## START Source document

Consider for example an Argon gas. The interaction between Argon atoms is well described by the Lennard-Jones potential,

$$ U(r) = 4 \epsilon \left[\left(\frac \sigma r\right)^{12} -\left(\frac \sigma r\right)^6\right] $$

where $r$ is the distance between the centers of mass of the atoms and for Argon,

$$\epsilon/k_B \simeq 126 K$$ $$\sigma \simeq 0.335 nm$$

At short distances, only the repulsive part is relevant, and therefore

$$ U(r) \simeq 4 \epsilon \left(\frac \sigma r\right)^{12} $$

Now let's compare this with the gravitational interaction,

$$ U_G(r) = - \frac{G m m} {r} $$

For two Argon atoms,

$$G m m/k_B = 2.13 \cdot 10^{-38} m K$$

Comparing the absolute values of the potentials we obtain therefore

$$ \frac{U(r)}{|U_G(r)|}\simeq \frac{4 \epsilon \sigma}{Gmm} \left(\frac r \sigma\right)^{-11} = 7.92 \cdot 10^{30} \left(\frac r \sigma\right)^{-11} $$

or

$$ \frac{U(r)}{|U_G(r)|}\simeq 4.65 \cdot 10^{25} x^{-11} $$

where $x$ is the numerical value of $r$ in nm.

## END Source document

▶ [What is asked]:
**1)** Print everything in the Argon passage from "For two Argon" down to "of $r$ in nm.", word for word.
**2)** Carry on the passage comparing the Lennard-Jones and gravitational potentials of Argon atoms, starting after its last sentence.
The material after this passage is separate from it.

## START Stored data

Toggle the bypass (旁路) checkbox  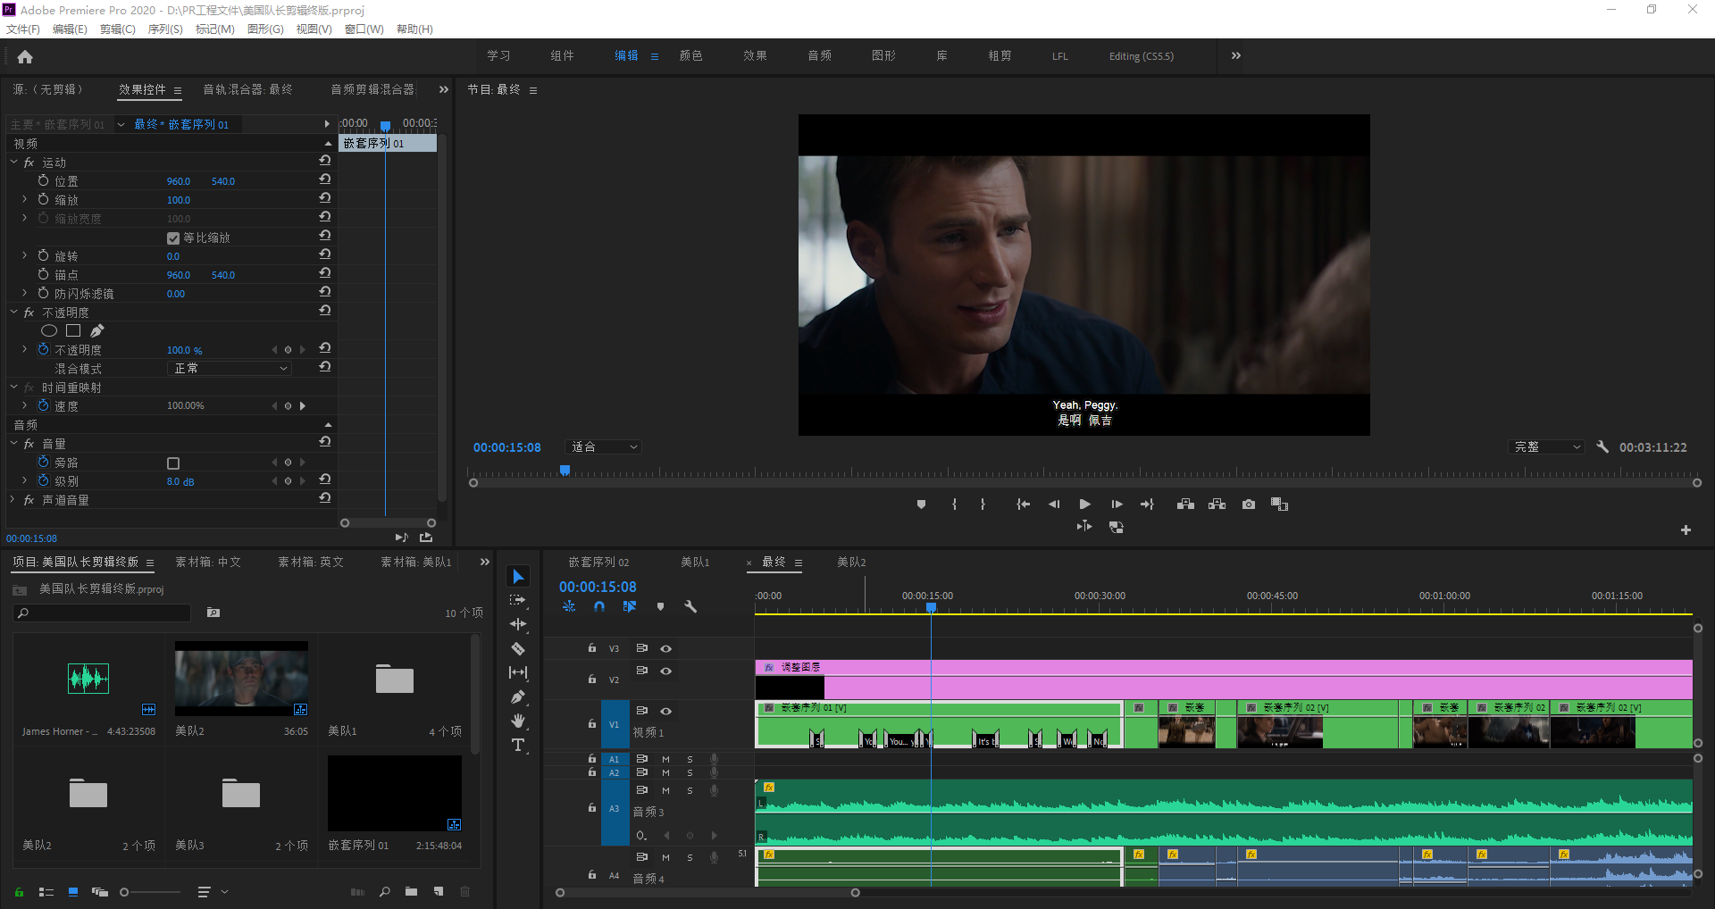point(173,463)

## END Stored data

▶ [Response list]:
**1)**
For two Argon atoms,

$$G m m/k_B = 2.13 \cdot 10^{-38} m K$$

Comparing the absolute values of the potentials we obtain therefore

$$ \frac{U(r)}{|U_G(r)|}\simeq \frac{4 \epsilon \sigma}{Gmm} \left(\frac r \sigma\right)^{-11} = 7.92 \cdot 10^{30} \left(\frac r \sigma\right)^{-11} $$

or

$$ \frac{U(r)}{|U_G(r)|}\simeq 4.65 \cdot 10^{25} x^{-11} $$

where $x$ is the numerical value of $r$ in nm.

**2)**
So you can see that the gravitational interaction is completely negligible compared to interatomic forces. This is true in general, and not only for ideal gases, even if finding an approximate form for the interatomic/intermolecular potential is quite difficult in general.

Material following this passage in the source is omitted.